Having now read the article in View Camera, I feel able to comment ;

(i) When photography first appeared, it distinguished itself from the aesthetic of fine art by the fact that an image was readily reproducible. I really do not understand this new view, that has recently appeared by stealth, that the art of the print is all. This trivialises the other aspects of the image (exposure, development), which are equally valid, and most importantly of all, visualisation. The terms of the current wet v. inkjet debate are quite ridiculous ; in this and other recent threads on this board, no-one has once mentioned what drives them to visualise and create prints in the first place. The fact that I use an inkjet based approach is really irrelevant - what is important is what I am trying to convey in the image, and the aesthetic that I want to develop. All my equipment is merely a means to an end. By all means have a debate about the relative merits of differnet technical approaches, but don't pretend that this is anything more than a technical discussion, and please don't make wholly specious arguments about the relationship between a photographer and the print in support of a particular point of view.

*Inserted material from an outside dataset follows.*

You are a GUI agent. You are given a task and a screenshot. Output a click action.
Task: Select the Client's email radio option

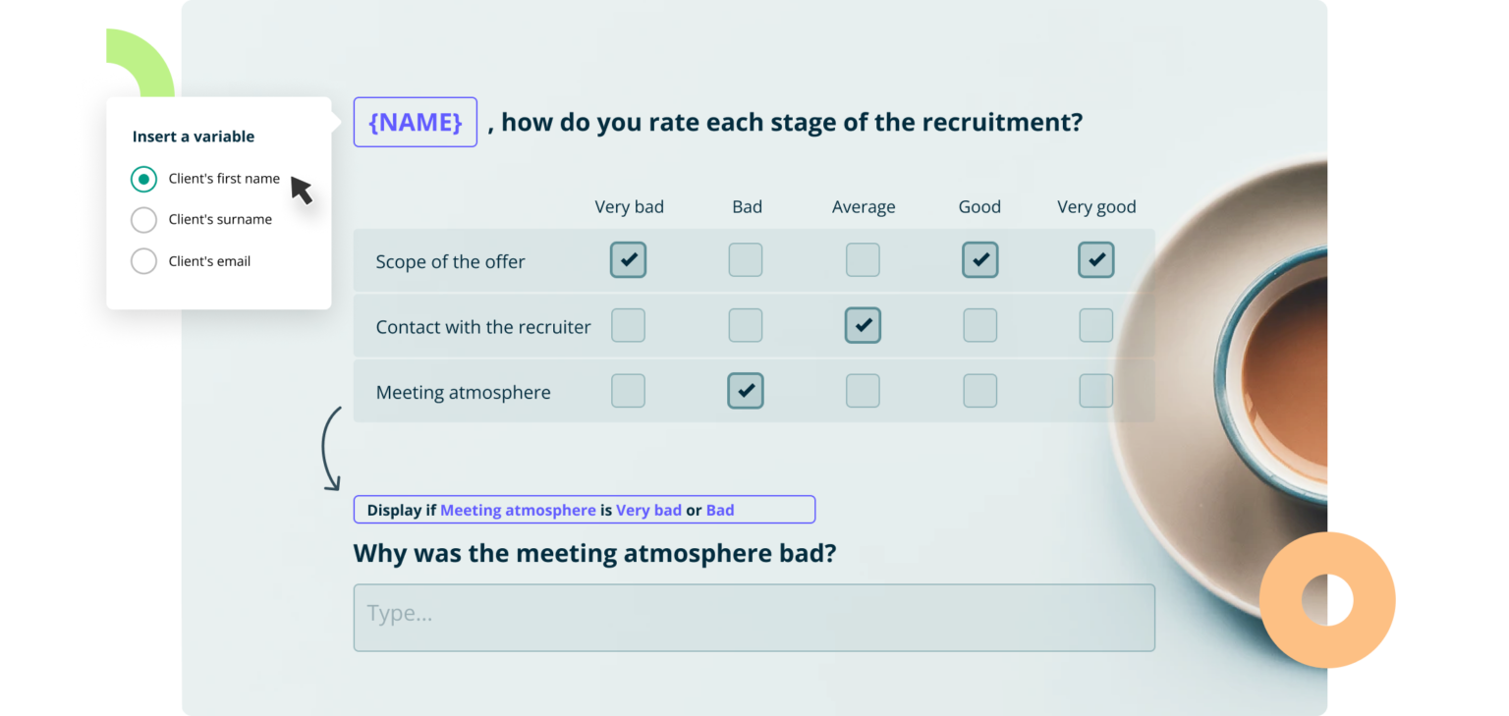pos(143,261)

(ii)The article itself demonstrates again some of the naivity of the editor of View Camera. I really don't know or care if Mr De Wolfe has a commercial interest in Piezography, but this should have been made clear, either way. More importantly, the article doesn't actually say anything of substance ; it would have been better to have had a detailed article comparing a wet print to a piezography inkjet print, to an inkjet print made using other methods (e.g. using Lyson inks), to a platinum print. Then we could have had different views on the technical aspects of different appraoches, which photographers could have used in furthering their own technique. Instead we got an article that offers nothing but an endorsement without any facts to back that up.